But it does cool down nicely for happy hour, which is nice.
Nice open Brad.
I don’t recall if it was mentioned in the video, but someone had asked Fauci who he wanted to play him if it were to be dramatized, and he answered Brad Pitt.
Yeah, that made headlines. Cute.
The American Medical Association has weighed in on Corona strategy:
The Allergists were in favor of scratching it, but the Dermatologists advised not to make any rash moves.
The Gastroenterologist had sort of a gut feeling about it, but the Neurologists thought the Administration had a lot of nerve.
Meanwhile, Obstetricians felt certain everyone was laboring under a misconception, while the Ophthalmologists considered the idea shortsighted.
Pathologists yelled, “Over my dead body!” while the Pediatricians said, "Oh, grow up!”
The Psychiatrists thought the whole idea was madness, while the Radiologists could see right through it.
Surgeons decided to wash their hands of the whole thing and the Internists claimed it would indeed be a bitter pill to swallow.
The Plastic Surgeons opined that this proposal would "put a whole new face on the matter.”
The Podiatrists thought it was a step forward, but the Urologists were pissed off at the whole idea.
Anesthesiologists thought the whole idea was a gas, and those lofty Cardiologists didn’t have the heart to say no.
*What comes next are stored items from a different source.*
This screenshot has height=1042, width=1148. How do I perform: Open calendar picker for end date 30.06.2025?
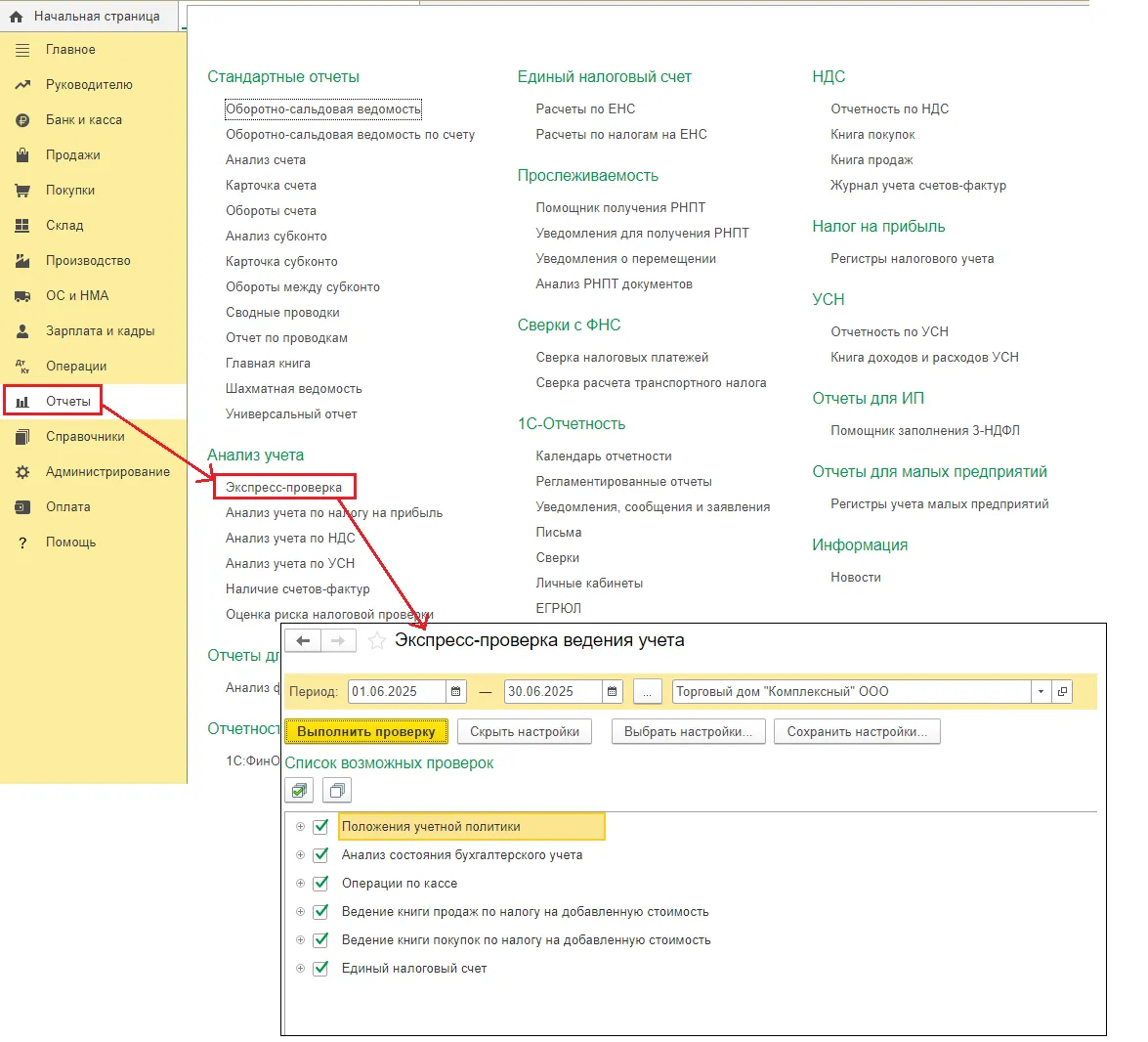click(612, 692)
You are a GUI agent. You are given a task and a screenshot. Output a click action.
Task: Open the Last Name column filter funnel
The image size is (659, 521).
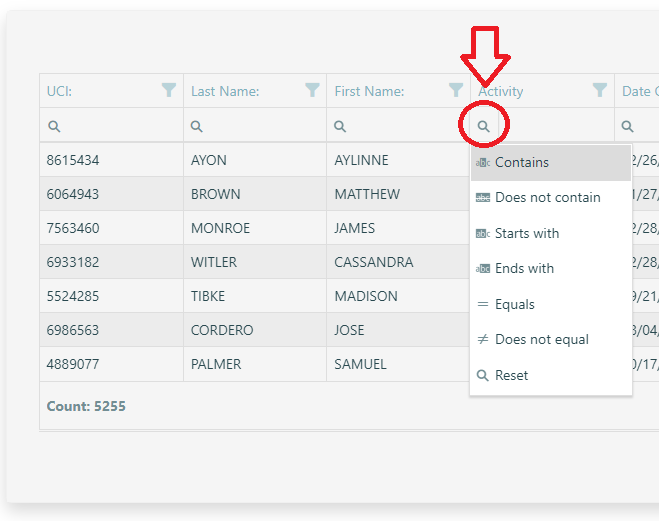(x=313, y=91)
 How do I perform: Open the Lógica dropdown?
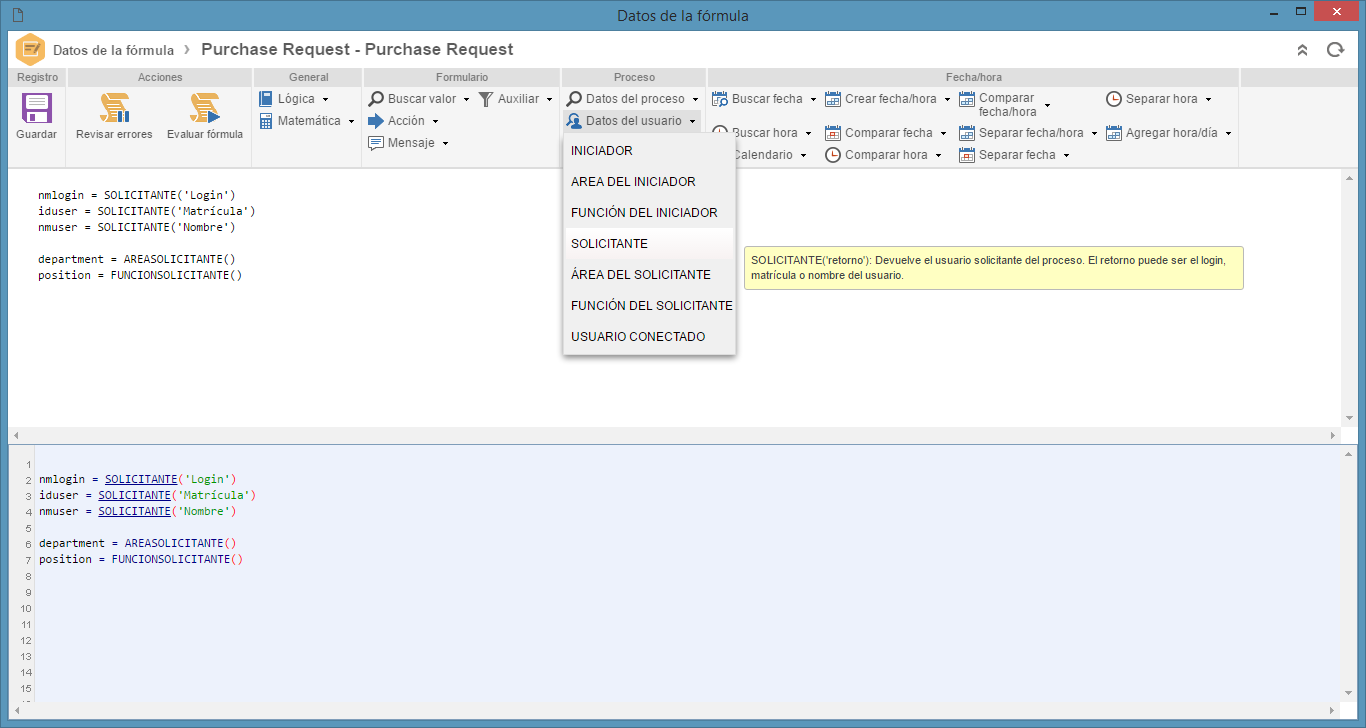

In the end, the Proctologists won out, leaving the entire decision up to the assholes in Washington.
Didn’t the endocrinologists get a chance to vent their spleen?
Social distancing has led to Hooters offering delivery to your door.
They’re changing their name to Knockers.
Half the otolaryngologists didn’t hear a thing about it, but those that did, said it was nothing to sneeze at.
The osteopaths had a bone to pick with it as well, and tried to muscle in on it.